Bilal Ahmad Rah would leave early in the morning with his cart of nadur, or lotus-stem, to support his family of five and pay the house rent. He would go around different parts of Srinagar before the “anti-encroachment” drive against the street vendors was intensified in the city.
“It is a disgrace that [the] authorities do not allow us to earn a livelihood,” Rah said. “Where will we go?”
In February, authorities in Srinagar impounded merchandise of several vendors, who were found “encroaching roads” in Srinagar, in a bid to ease the traffic movement and ensure hassle-free commutation.
Srinagar Municipal Corporation (SMC) came under severe criticism after the videos of vendors screaming for help as their goods were impounded by the officials started making rounds. In a video clip, a person was seen screaming, who was later identified as Ghulam Mohidin, “I am a father of four girls, what wrong have I done to you. Please do not do this, where will I go?”
The city witnesses a major chunk of vendors covering roadsides due to a “lack of desirable” designated vending zones. As per the vendors, several times authorities carried out surveys and completed registration.
Around a hundred vendors were provided space, behind Srinagar’s premier Maternity Hospital Lal Ded (LD). However, the vendors told The Kashmir Walla that the space could not accommodate all of them because it was “sufficient for forty carts only”.
Meanwhile, sitting at home has high costs for Rah. He said he fell ill for the last three months. “My family faced starvation. My Allah knows it,” he said. “If I was rich enough to support my family why would I put a cart on the street to face humiliation.”
Rah appealed that the government should make arrangements that will allow them to earn livelihood with dignity or provide them some job.
Following the drive against the street vendors, many others like Rah are now worried about the repayment of the loans the government has credited them. “[The] government provided us with a loan of rupees ten thousand to support our business but we are so downtrodden that we could not repay the entire amount,” Rah added. “I still have to pay five thousand [rupees]. If we are not allowed to work, how will we pay for it?”
Fed up with the “harassment”, Rah, surrounded by half a dozen vendors, said: “Pour petrol on us and burn us to end this once for all.” Another vendor, who was hearing the conversation, quipped: “Purchasing petrol needs money too.” Others burst into a laugh.

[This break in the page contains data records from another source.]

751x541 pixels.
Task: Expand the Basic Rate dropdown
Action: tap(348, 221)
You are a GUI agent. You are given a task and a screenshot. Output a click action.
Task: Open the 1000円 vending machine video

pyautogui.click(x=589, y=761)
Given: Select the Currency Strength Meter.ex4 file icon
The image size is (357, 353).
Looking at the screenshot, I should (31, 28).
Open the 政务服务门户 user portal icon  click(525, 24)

Srinagar Municipal Corporation has established a zone for vendors near Magarmal Bagh, however, it is yet to be assigned to them. “It is meant for the vendors that put up in the Jahangir Chowk area [half a kilometer away from the LD],” they stated.

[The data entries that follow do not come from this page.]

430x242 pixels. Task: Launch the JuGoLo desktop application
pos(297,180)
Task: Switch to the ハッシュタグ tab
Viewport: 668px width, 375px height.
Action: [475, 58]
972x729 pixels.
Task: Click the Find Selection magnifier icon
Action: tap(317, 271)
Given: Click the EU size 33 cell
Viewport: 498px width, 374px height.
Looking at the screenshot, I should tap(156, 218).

Athar Aamir Khan, Srinagar Municipal Corporation Commissioner, told The Kashmir Walla that since vendors have been mushrooming in the city, the Corporation has been identifying the genuine ones and the stalls will be handed over to them soon.
“Once the work on Magarmal Bagh vending zone is completed it will be handed over to genuine vendors as the scrutiny of vendors is simultaneously on. More vending zones are being explored,” he said.

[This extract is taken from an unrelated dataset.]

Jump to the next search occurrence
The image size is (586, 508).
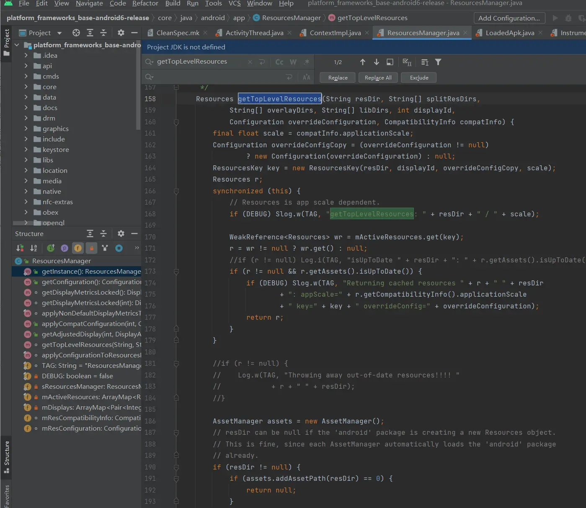[376, 62]
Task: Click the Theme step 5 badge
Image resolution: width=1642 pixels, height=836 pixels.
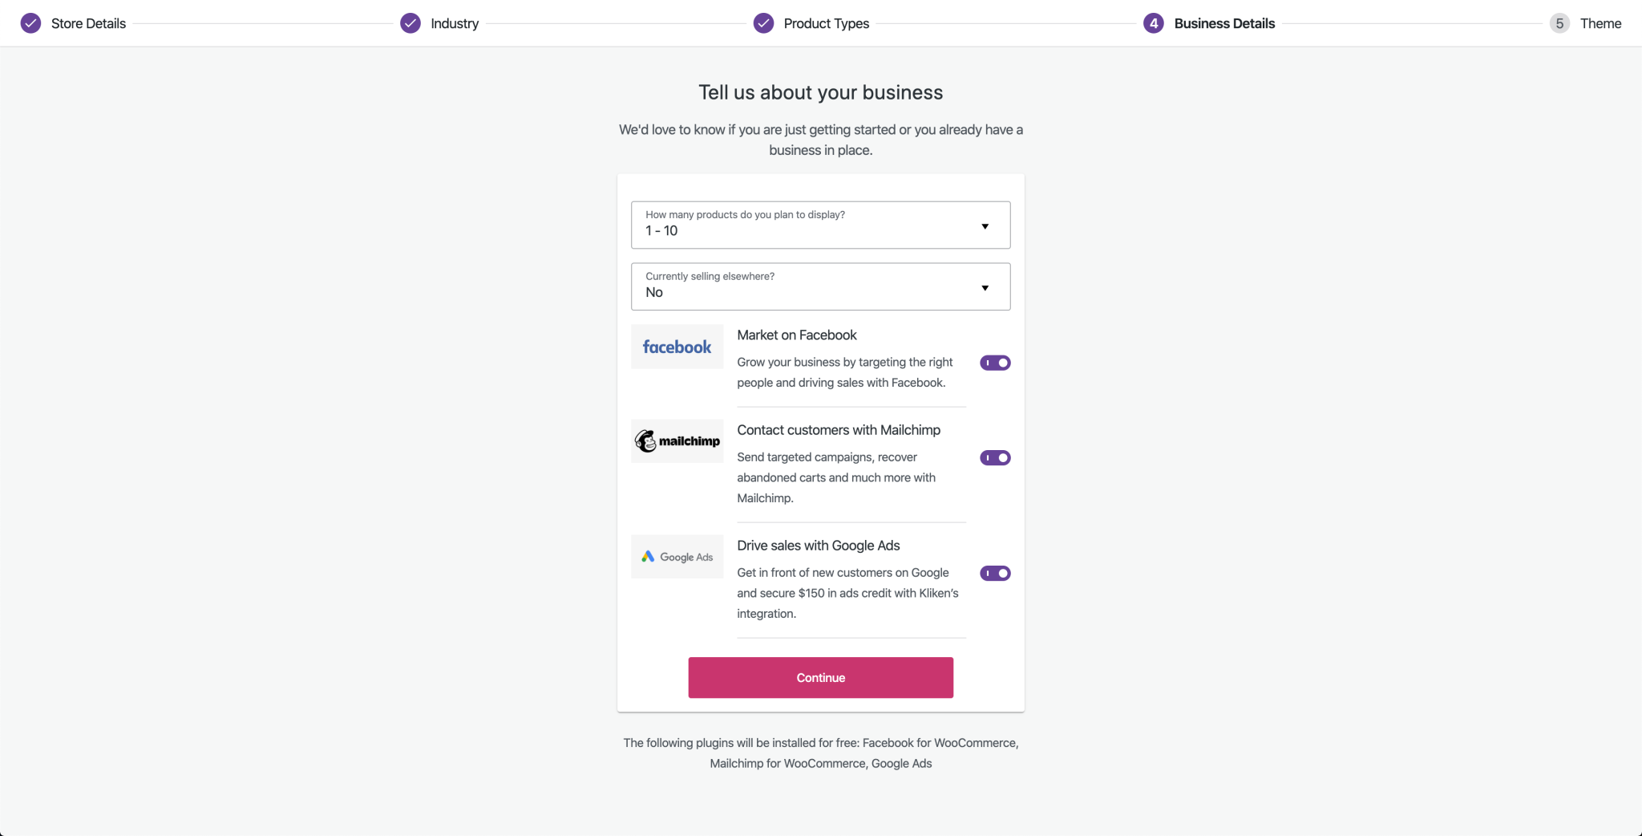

Athar said many vendors in the city have been allotted spaces earlier, despite that they set up carts on roads. And didn’t “vacate the encroachment” despite several warnings to the shopkeepers and vendors. “What could be more brazen than this?” he asked.
Zahid Majeed, 35, completed his bachelor’s in 2008, and after the death of his father he took over the responsibility of his family. Failing to find a job, he started selling vegetables on a cart.
Majeed would leave his home after Fajr prayers to cover a distance of 10 kilometers from Nowgam to reach the LD hospital, where Rah works. Now, he regrets his investment in education. “If we would have purchased land instead I would not have been facing humiliation here,” Majeed said.
His mother’s health is ailing and he is unable to purchase a machine, recommended by a doctor, on credit, he said. “How will I pay the credit? When the government thinks of encroachment-free roads, how can it ignore our livelihood?”
Khan, the commissioner, said that the Corporation was not snatching anyone’s livelihood but rather protecting public spaces from encroachment. “Removing encroachment is not a pleasant job because it has a tendency to cause damage to employees,” Khan said, “but we will do whatever is permitted under law and is in the public interest.”
“Nobody would love to get humiliated by the shopkeepers, authorities daily,” said Majeed, adding that he is uncertain if the authorities would facilitate his livelihood any sooner.